Solve in real numbers:
$$\sqrt[3]{2022+x(2+\sqrt{x})}+\sqrt[3]{111-x(2+\sqrt{x})}=9$$
Cubing both sides, we get$$ 2022+111+3\sqrt[3]{2022+x(2+\sqrt{x})}\sqrt[3]{111-x(2+\sqrt{x})}\Big(\sqrt[3]{2022+x(2+\sqrt{x})}+\sqrt[3]{111-x(2+\sqrt{x})}\Big)=9^3\implies $$ $$ 1404+3\times 9\sqrt[3]{2022+x(2+\sqrt{x})}\sqrt[3]{111-x(2+\sqrt{x})}=0$$ $$\implies \sqrt[3]{2022+x(2+\sqrt{x})}\sqrt[3]{111-x(2+\sqrt{x})}=-52\implies [2022+x(2+\sqrt{x})][111-x(2+\sqrt{x})]=-52^3$$
$$ \implies -4 x^{5/2}- 1911 x^{3/2} - x^3 - 4 x^2 - 3822 x + 224442 = -140608\implies 4 x^{5/2}+ 1911 x^{3/2} + x^3 +4 x^2 + 3822 x =365050$$
Take $\sqrt{x}=y\implies $ $$4y^5+1911 y^3 + y^6 +4y^4 + 3822y^2 =365050\implies y^2(y^4+4y^3+4y^2+1911y+3822)=365050\implies y^2(y + 2) (y^3 + 2 y^2 + 1911)=365050$$
Solutions or help?
I would use a substitution to keep degrees low, like so: with $a^3=2022+x(2+\sqrt x), b^3 = 111-x(2+\sqrt x)$, we get the simpler system $a^3+b^3=2133, a+b=9$ to solve first.
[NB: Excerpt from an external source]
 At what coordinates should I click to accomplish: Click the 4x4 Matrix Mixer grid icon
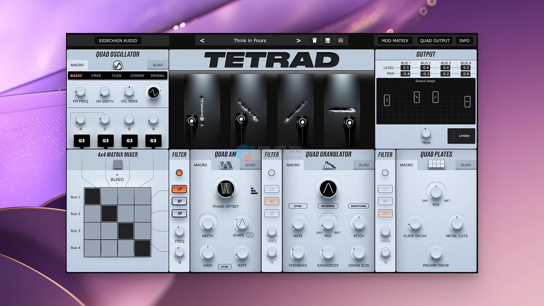pyautogui.click(x=118, y=164)
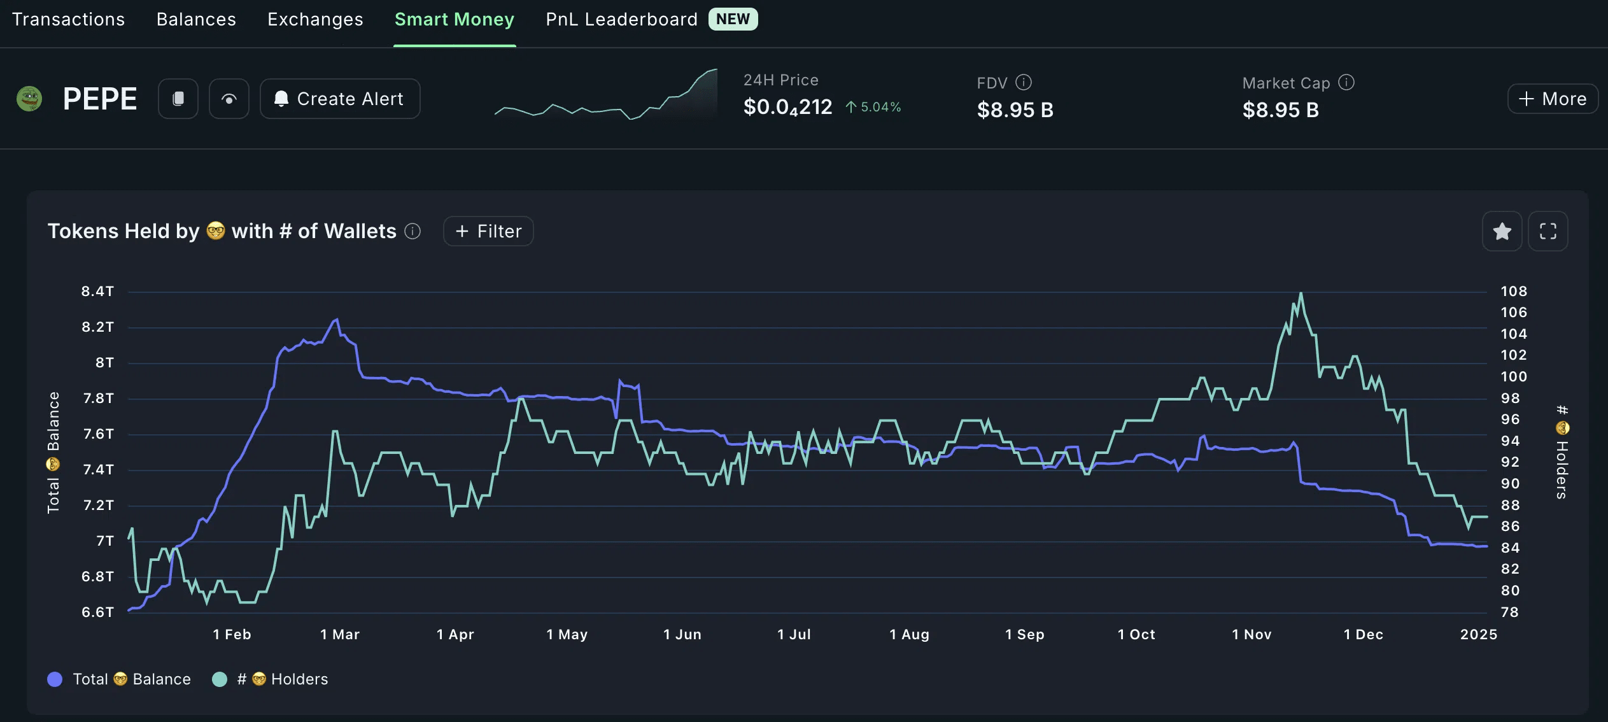
Task: Click the eye watch icon next to PEPE
Action: pos(229,99)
$\implies a^2-ab+b^2 = 2133/9 = 237 \implies 237 = (a+b)^2-3ab \implies ab = -52$
Thus $a, b$ are roots of $t^2-9t-52 = (t-13)(t+4)=0$. Now, as $x$ needs to be non-negative, we have $a> b$, so $a=13, b=-4$.
Now $a^3 = 2022+x(2+\sqrt x) \implies x(2+\sqrt x)=175=25\cdot (2+5)\implies x=25$, as $x(2+\sqrt x)$ is obviously an increasing function.